Dark Illustrated
- Formation: 1994
- Dissolved: 1999
- Purpose: Artscene
- Location: Canada;

= Dark Illustrated =

Digital Artists of a Rare Kind, later known as Dark Illustrated, or simply Dark was an underground computer artscene group that primarily released ANSI, ASCII, and high resolution artwork from 1994 to 1999. Though the organization did not operate as long as ACiD, iCE, or CiA, Dark was a very influential and critically successful group. Dark was especially popular with Canadian ANSI artists, who made up a large portion of the member base.

== Releases ==

Dark artwork in ANSI format.

Dark's monthly artpacks, referred to as "collections", were organized a bit differently than other artscene groups. While the naming scheme for the collections was the common "month/year" format (i.e.
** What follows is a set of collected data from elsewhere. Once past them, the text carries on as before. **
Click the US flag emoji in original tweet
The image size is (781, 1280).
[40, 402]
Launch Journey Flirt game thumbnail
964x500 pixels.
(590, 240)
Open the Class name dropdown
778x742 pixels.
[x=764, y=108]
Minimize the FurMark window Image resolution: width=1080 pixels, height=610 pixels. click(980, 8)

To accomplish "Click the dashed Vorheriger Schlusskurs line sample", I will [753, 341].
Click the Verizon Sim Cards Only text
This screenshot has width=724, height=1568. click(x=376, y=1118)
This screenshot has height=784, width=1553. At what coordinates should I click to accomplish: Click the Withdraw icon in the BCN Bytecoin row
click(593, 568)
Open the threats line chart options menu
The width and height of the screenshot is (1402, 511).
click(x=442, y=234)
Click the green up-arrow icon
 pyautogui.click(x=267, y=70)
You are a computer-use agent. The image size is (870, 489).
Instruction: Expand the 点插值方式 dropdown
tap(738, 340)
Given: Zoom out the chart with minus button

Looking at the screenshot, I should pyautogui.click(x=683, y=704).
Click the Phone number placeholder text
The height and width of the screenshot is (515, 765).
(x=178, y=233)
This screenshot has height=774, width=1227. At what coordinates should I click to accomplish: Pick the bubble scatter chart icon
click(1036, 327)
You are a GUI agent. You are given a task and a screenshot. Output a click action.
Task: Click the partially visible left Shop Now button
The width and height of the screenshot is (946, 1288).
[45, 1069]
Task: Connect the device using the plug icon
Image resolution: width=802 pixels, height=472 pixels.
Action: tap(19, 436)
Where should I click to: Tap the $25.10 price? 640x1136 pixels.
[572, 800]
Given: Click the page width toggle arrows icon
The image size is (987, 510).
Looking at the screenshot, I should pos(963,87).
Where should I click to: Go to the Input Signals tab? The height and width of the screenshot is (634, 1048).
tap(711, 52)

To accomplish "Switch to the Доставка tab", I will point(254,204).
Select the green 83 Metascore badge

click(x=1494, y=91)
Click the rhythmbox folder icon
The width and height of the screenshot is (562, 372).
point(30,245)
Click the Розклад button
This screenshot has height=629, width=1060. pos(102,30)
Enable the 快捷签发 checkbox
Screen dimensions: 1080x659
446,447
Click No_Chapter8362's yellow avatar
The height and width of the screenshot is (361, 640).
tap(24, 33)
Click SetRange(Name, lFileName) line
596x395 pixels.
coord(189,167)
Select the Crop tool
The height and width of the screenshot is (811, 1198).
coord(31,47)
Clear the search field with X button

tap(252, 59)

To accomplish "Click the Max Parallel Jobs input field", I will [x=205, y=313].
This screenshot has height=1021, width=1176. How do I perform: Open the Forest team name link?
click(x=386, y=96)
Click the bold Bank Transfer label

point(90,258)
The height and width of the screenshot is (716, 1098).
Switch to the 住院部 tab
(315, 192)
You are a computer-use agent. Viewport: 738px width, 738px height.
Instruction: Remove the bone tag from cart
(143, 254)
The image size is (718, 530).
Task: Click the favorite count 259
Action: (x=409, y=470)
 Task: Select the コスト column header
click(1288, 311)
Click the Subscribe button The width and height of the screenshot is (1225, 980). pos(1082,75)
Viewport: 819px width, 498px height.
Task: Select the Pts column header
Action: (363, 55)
DARK0295.ZIP for Dark Collection 02/95, or February 1995), Dark titled the digital artwork files themselves in a unique manner.

Dark chose not to follow the traditional "two character" artist abbreviation format, where the first two characters of an 8.3 filename are reserved for artist initials, followed by a dash, then a five character title. Instead the first five characters were reserved for the artist's name, followed by a dash, then a two digit number representing how many pieces the artist had released for the year. In addition, Dark, not unlike artscene groups such as Cia and iCE, used a shortened version of their group name as the file suffix for ANSI files. In this case, .ANS became .DRK.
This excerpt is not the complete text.